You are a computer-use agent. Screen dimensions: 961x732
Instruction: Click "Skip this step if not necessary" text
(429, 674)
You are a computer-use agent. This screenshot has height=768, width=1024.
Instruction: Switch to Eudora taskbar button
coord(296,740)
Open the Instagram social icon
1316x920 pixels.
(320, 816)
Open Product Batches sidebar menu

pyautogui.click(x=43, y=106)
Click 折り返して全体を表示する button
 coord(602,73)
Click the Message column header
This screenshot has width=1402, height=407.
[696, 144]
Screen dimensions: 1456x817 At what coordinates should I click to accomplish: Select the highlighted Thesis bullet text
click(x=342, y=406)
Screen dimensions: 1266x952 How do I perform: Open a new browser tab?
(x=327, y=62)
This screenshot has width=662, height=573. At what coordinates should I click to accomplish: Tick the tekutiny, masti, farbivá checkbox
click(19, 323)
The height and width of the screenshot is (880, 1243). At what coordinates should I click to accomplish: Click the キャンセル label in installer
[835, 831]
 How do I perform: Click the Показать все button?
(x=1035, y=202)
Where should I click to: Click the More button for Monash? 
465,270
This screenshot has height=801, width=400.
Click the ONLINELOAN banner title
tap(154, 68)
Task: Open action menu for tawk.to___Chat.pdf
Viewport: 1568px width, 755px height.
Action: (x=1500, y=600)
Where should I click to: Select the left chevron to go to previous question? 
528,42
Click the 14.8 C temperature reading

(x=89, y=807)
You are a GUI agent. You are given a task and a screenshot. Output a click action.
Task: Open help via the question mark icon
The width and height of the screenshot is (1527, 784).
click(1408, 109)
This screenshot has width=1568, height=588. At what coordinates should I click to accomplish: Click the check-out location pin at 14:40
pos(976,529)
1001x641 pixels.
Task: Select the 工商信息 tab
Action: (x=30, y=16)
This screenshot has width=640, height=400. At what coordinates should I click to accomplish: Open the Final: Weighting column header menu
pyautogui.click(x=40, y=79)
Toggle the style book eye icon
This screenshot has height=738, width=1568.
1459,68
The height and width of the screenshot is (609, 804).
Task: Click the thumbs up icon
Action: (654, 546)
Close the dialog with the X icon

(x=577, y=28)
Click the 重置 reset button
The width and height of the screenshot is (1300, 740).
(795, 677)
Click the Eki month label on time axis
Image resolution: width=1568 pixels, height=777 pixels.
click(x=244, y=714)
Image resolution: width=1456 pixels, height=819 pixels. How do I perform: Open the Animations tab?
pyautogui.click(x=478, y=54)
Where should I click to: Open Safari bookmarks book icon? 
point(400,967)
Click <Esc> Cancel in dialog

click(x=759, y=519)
————
[PROBLEM DETAILS] Rescale the data from its first line up to and including the line with "coord(296,740)". Copy every line, requests included, but multiply each coordinate in the answers by 0.3 and round it to a whole number, halves up.

[ANSWER TO THIS EXERCISE]
You are a computer-use agent. Screen dimensions: 961x732
Instruction: Click "Skip this step if not necessary" text
(129, 202)
You are a computer-use agent. This screenshot has height=768, width=1024.
Instruction: Switch to Eudora taskbar button
coord(89,222)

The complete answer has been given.